Less noticeable but no less significant to the original D10 was its modular design. Major components of the tractor are manufactured separately and assembled at Building SS for a first test-run of the machine with all its systems connected and intact.

The D10 can then be shipped almost fully built or broken back down to components and re-assembled elsewhere on site. The modular design also significantly reduced downtime for common drivetrain repairs.

"The ability to take big chunks of the tractor and assemble them was also one of the hallmarks of the revolutionary design," Kenworthy said.

The initial assembly can be completed in about 16 hours in East Peoria, where LeeAnn Silotto is one of the D10 inspectors working on the production line.

In one of the final stages before the first splash of diesel fuel enters the D10's 400-gallon tank and the 600-horesepower engine fires up for first time, Silotto checks the connections that make the machine work.

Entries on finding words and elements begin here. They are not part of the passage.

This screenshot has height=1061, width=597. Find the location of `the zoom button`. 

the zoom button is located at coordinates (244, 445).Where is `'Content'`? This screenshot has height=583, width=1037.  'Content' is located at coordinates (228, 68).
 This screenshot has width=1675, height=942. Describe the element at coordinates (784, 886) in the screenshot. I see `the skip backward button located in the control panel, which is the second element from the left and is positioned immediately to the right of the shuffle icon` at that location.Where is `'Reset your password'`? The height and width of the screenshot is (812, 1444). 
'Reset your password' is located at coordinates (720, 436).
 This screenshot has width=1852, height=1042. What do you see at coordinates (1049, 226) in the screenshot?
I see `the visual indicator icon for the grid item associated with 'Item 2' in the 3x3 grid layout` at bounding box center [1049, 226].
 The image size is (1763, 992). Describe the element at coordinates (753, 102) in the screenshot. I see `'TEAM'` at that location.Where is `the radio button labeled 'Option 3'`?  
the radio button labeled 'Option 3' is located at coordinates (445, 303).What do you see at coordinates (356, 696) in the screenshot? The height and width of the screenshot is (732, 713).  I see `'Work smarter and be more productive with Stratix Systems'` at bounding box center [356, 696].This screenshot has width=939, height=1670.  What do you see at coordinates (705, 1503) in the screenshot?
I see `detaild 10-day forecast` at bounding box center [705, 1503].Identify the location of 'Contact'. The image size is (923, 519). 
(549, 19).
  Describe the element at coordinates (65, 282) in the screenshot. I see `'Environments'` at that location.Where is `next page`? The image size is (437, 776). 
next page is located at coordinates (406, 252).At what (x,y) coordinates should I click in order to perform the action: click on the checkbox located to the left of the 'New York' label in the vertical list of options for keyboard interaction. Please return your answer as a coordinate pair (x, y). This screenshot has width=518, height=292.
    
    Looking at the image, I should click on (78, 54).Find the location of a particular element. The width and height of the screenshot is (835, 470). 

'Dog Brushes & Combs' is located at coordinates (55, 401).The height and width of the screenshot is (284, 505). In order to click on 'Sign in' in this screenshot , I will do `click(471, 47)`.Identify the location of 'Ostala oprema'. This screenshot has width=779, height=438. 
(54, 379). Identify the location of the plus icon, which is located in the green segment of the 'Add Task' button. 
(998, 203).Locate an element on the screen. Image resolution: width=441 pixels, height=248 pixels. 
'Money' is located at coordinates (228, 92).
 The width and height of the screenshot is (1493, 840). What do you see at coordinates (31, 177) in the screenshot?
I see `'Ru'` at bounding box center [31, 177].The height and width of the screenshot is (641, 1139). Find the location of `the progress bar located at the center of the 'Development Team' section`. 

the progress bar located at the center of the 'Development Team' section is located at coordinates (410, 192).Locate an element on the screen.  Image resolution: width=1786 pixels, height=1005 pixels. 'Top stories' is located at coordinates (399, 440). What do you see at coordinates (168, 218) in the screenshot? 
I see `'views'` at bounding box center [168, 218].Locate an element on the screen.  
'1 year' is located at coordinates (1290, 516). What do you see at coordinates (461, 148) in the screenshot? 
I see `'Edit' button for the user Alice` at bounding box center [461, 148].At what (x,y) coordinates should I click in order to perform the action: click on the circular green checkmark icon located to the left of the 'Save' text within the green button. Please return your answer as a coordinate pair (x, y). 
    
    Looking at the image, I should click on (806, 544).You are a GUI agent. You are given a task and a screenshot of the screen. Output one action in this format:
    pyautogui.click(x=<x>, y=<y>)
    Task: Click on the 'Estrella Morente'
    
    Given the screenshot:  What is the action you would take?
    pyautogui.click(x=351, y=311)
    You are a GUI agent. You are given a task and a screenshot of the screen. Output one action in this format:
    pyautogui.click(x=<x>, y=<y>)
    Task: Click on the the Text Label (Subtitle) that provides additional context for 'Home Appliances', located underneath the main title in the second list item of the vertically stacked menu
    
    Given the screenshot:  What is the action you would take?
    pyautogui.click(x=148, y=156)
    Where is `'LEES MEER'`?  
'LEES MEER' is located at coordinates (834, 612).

"I touch every washer, looking for loose washers, any loose connections, and any hose fouls — if they cross each other and touch together, that's unacceptable," said Silotto, who has worked on the line at Building SS for 14 years. "It was born on the high rise here, and it gets started here for the first time after it gets its fluids."

In the years since the D10 debuted, Caterpillar has created only one model that is larger and more powerful, the incrementally named D11, currently the top of the company lineup.

But the entire roster contains a critical element that was born with the D10 — the elevated sprocket that has given the track for the tractors its distinctive shape and improvements to productivity, efficiency, ease of maintenance and durability.

"All of those things were dramatically improved with the elevated sprocket tractor," Kenworthy said on a recent tour of Building SS as a finished D10 rolled off the line, destined for a customer in Russia. "This facility was built exclusively for what would become the family of elevated sprocket tractors."